Review: DeepLabv3+ — Atrous Separable Convolution (Semantic Segmentation)
Outperforms LC, ResNet-DUC-HDC, GCN, RefineNet, ResNet-38, PSPNet, IDW-CNN, SDN, DIS, and DeepLabv3
Let’s review about DeepLabv3+, which is invented by Google. DeepLab series has come along for versions from DeepLabv1 (2015 ICLR), DeepLabv2 (2018 TPAMI), and DeepLabv3 (arXiv).
- (a): With Atrous Spatial Pyramid Pooling (ASPP), able to encode multi-scale contextual information.
- (b): With Encoder-Decoder Architecture, the location/spatial information is recovered. Encoder-Decoder Architecture has been proved to be useful in literature such as FPN, DSSD, TDM, SharpMask, RED-Net, and U-Net for different kinds of purposes.

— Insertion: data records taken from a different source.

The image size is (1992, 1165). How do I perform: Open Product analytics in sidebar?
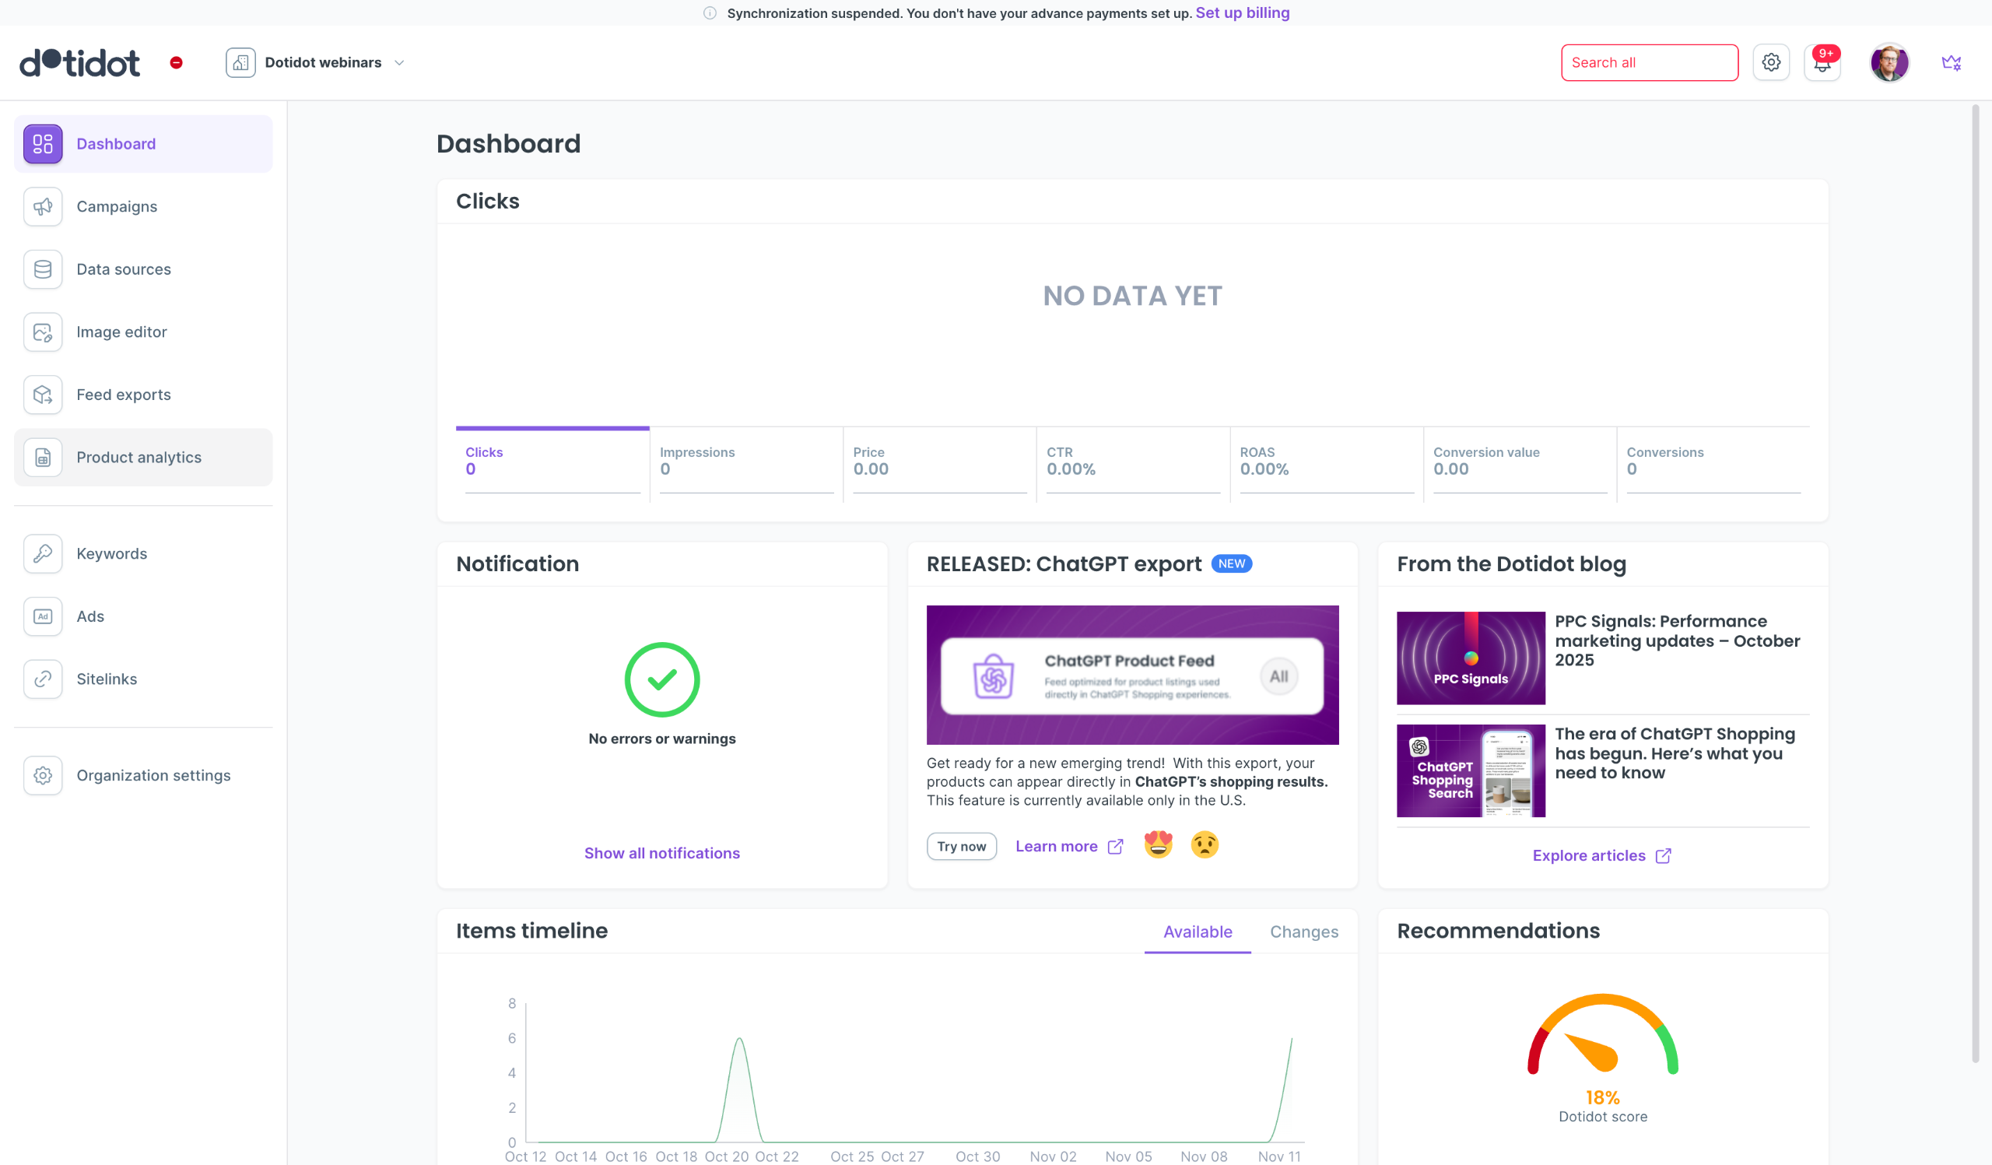(139, 458)
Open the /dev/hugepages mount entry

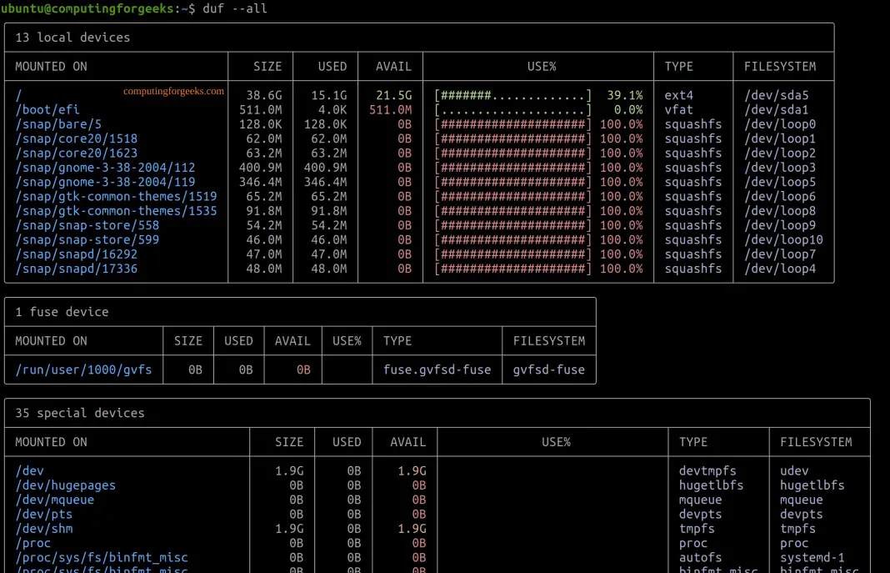point(65,485)
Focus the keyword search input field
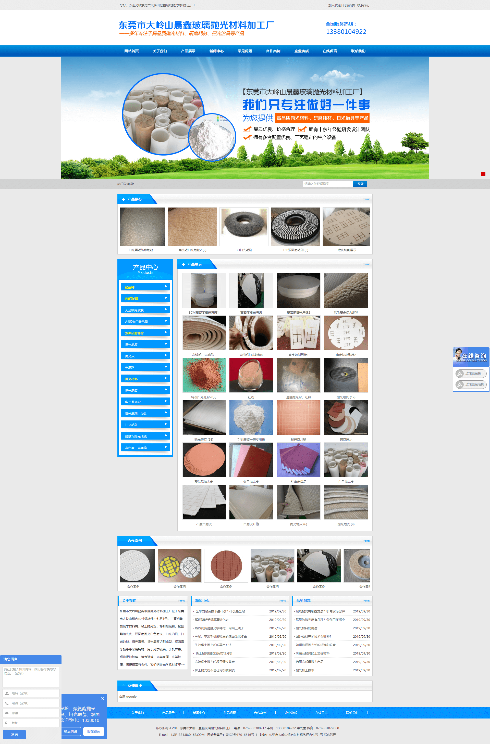 pos(328,184)
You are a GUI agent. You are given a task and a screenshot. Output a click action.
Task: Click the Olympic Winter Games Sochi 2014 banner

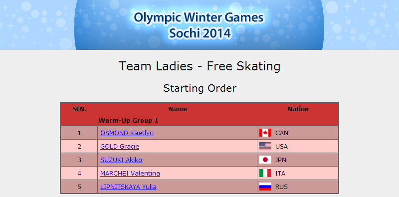200,25
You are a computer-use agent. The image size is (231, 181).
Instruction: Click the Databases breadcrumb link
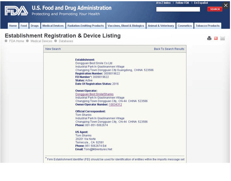(x=66, y=41)
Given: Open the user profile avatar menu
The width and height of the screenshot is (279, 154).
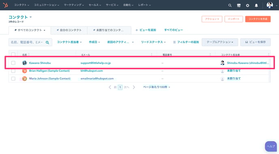Looking at the screenshot, I should point(270,5).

- (c): DeepLabv3+ makes use of (a) and (b).
- Further, with the use of Modified Aligned Xception, and Atrous Separable Convolution, a faster and stronger network is developed.
- Finally, DeepLabv3+ outperforms PSPNet (1st place in 2016 ILSVRC Scene Parsing Challenge) and its previous DeepLabv3.
It is published in 2018 ECCV with more than 600 citations. (Sik-Ho Tsang @ Medium)
Outline
- Atrous Separable Convolution
- Encoder-Decoder Architecture
- Modified Aligned Xception
- Ablation Study
- Comparison with State-of-the-art Approaches
1. Atrous Separable Convolution
1.1. Atrous Convolution
- For each location i on the output y and a filter w, atrous convolution is applied over the input feature map x where the atrous rate r corresponds to the stride with which we sample the input signal.
- (More details on DeepLabv3 about Atrous Convolution.)
1.2. Atrous Separable Convolution
- (a) and (b), Depthwise Separable Convolution: It factorize a standard convolution into a depthwise convolution followed by a point-wise convolution (i.e., 1×1 convolution), drastically reduces computation complexity.
- This is introduced in MobileNetV1. (If interested. please read my review on MobileNetV1 about Depthwise Separable Convolution.)
- (c) Atrous Depthwise Convolution: Atrous convolution is supported in the depthwise convolution. And it is found that it significantly reduces the computation complexity of proposed model while maintaining similar (or better) performance.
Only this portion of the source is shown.